Efforts have been devoted to improve the probabilistic multi-model prediction (PMMP) system that is operationally employed in the Asia-Pacific Economic Cooperation (APEC) Climate Center (APCC). The novelty of the proposed system lies in (i) the use of an upgraded multi-variable version of a stepwise pattern projection method (SPM) to calibrate single model predictions and obtain a more reliable forecast probability, and (ii) the combination of skillful models based on the selection of such models from among calibrated single-model predictions to formulate multi-model probabilistic prediction. The former first corrects errors in the predicted anomalies and then inflates the variance of the corrected prediction to match that of the corresponding observed variance in the individual models.

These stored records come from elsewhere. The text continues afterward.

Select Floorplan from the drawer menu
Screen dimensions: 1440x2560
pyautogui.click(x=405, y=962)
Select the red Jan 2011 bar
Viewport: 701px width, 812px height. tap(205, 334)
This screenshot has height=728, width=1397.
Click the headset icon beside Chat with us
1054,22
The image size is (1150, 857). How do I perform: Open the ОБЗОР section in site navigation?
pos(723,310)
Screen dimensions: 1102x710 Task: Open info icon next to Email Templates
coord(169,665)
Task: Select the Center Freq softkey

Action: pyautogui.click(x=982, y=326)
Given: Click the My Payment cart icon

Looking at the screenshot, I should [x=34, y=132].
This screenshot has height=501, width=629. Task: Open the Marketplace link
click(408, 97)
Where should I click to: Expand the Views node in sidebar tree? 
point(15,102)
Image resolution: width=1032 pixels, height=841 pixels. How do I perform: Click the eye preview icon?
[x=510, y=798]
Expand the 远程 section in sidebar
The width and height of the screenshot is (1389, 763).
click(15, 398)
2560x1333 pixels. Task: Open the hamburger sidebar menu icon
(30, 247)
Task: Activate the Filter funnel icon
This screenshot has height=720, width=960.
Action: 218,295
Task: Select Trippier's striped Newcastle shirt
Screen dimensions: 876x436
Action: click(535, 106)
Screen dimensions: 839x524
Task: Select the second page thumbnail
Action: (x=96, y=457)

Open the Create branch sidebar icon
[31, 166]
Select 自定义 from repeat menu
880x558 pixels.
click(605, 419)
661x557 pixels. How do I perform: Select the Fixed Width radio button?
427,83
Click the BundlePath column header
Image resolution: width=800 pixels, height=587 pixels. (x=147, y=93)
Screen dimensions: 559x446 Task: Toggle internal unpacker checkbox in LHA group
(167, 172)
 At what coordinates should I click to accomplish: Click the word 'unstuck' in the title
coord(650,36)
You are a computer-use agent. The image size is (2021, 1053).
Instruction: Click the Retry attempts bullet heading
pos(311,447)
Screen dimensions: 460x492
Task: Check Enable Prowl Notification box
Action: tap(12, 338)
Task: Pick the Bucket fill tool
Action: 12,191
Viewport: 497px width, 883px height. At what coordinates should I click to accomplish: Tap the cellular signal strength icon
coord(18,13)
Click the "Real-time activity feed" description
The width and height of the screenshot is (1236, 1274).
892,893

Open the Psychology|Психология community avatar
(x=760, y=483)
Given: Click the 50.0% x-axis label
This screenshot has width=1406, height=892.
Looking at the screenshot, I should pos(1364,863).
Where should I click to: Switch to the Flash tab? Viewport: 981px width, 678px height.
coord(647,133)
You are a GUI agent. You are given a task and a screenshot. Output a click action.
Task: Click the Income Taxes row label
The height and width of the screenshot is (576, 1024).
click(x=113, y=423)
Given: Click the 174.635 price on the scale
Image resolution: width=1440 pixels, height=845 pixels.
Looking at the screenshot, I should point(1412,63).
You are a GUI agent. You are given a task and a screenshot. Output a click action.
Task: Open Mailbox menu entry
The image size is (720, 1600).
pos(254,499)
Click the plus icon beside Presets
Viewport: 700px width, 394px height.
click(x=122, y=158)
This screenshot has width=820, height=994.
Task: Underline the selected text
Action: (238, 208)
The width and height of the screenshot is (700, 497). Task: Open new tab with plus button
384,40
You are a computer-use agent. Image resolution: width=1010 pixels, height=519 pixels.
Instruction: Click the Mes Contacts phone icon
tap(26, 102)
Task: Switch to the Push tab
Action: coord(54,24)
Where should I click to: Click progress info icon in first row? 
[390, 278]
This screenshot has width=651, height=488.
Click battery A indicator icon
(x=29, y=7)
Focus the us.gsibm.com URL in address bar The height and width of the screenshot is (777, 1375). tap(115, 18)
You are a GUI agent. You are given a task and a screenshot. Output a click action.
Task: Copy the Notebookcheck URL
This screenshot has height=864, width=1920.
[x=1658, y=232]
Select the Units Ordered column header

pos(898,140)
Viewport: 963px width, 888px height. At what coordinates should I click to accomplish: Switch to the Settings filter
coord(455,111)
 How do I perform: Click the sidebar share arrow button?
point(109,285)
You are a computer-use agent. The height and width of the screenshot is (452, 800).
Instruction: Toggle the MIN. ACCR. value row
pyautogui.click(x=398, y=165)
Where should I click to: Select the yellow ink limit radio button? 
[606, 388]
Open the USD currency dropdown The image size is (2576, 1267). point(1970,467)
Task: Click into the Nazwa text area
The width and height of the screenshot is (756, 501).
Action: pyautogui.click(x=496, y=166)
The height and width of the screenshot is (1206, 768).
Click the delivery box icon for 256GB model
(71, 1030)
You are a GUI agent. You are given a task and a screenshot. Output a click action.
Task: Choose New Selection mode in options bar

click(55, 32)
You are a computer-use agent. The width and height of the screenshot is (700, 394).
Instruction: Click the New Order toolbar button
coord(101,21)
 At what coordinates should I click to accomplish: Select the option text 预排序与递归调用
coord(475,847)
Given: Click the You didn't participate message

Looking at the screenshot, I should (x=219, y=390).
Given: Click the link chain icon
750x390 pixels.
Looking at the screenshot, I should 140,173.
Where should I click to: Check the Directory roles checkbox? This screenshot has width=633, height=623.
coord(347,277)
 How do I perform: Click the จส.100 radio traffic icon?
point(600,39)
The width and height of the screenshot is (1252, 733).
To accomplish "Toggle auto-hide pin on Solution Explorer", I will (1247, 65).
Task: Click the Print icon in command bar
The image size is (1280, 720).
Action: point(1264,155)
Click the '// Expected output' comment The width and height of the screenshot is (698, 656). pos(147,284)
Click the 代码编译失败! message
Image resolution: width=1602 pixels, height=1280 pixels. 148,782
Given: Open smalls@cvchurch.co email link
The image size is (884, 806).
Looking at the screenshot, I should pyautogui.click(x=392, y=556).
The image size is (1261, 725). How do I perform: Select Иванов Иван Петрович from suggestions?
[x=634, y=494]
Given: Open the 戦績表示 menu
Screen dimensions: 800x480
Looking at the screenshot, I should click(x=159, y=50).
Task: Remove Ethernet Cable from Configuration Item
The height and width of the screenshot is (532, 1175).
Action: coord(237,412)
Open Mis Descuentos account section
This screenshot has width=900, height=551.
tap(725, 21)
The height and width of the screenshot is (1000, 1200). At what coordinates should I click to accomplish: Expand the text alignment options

The latter produces a tercile-based categorical PMMP based on the combination of skillful models from among all possible candidates after the calibration.

 

A comprehensive assessment of the benefits of the calibration (using the SPM and variance inflation) and combination (based on skill-based model selection) in the new PMMP system was first carried out for 23-year retrospective forecasts (1981-2003) of temperature and precipitation in a double cross-validation mode. The results indicate that both the calibration and combination significantly contribute to improving the PMMP skill for most regions of the globe. The resolution of the forecasts is improved by model correction and combination, while reliability is mainly increased by inflation. As a result, the calibrated PMMP based on model combination has significantly higher skill than the current version of (uncalibrated) the operational PMMP system for both variables over the globe. It is further shown that the new PMMP system also improves forecast skill during the real-time forecast period of 2008-2010 relative to the performance of the current operational system.